I love James because, though he is a literary intellectual through and through, he makes room for the other half of the human mind. He is still an arts supremacist - this personal portrait of the century contains no scientists, and many actors and novelists and politicians, but he is at least aware of the narrowness of this.

Cultural Amnesia is an invitation to the humanities; defence of philosophy and art against politics; an attack on the hypocrisy of the left (Kollontai, Sartre, Brecht, Saramago), on the heartlessness of the right (Junger, Brasillach, Pound, Heidegger); a dark, teeming biography of C20th humanism and its enemies; a reading list for all of us bewildered by the bullshit critical fortresses of serious writing about art and history. James is deeply opinionated, often funny and occasionally heartbreaking.

Of “the relationship between Hitler’s campaign on the eastern front and Richard Burton’s pageboy haircut”. It’s full of faded and non-Anglophone stars (Egon Friedell, Arthur Schnitzler, Marcel Reich-Ranicki, Paz, Urena), villains (Brassilach, Celine, Pound, Sartre, Brecht), pop-defining celebrities (Beatrix Potter, Dick Cavett, Michael Mann) and sad outrage.

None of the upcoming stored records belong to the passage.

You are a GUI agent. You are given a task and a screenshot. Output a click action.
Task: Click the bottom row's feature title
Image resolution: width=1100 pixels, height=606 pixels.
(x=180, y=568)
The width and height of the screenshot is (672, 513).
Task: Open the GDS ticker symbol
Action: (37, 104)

It’s also or really an autobiography, a list of the people and one-liners that struck James as he travelled the century. WW2 and the Soviet Empire dominate as the most deadly instances of the theme “how politics invaded art and came close to killing it”.

Other themes: irrational violence, the nonconformist left, collaborators and fellow-travellers, Jewish achievements, the failure of totalitarian simplicity, ‘the American century’, rise and fall of jazz. He falls for clash-of-civilisation talk a bit, but he’s never conservative without a reason. I think what I love about him is that he stands up for boring truths – ‘it takes another power to keep a power in check’, “the law’s imperfections are tokens of its necessity” etc.

For every villain we are given a counter exemplar: Marc Bloch, Sophie Scholl, Jorge Borges...

This is my second read-through in five years; I expect to read it again in another five.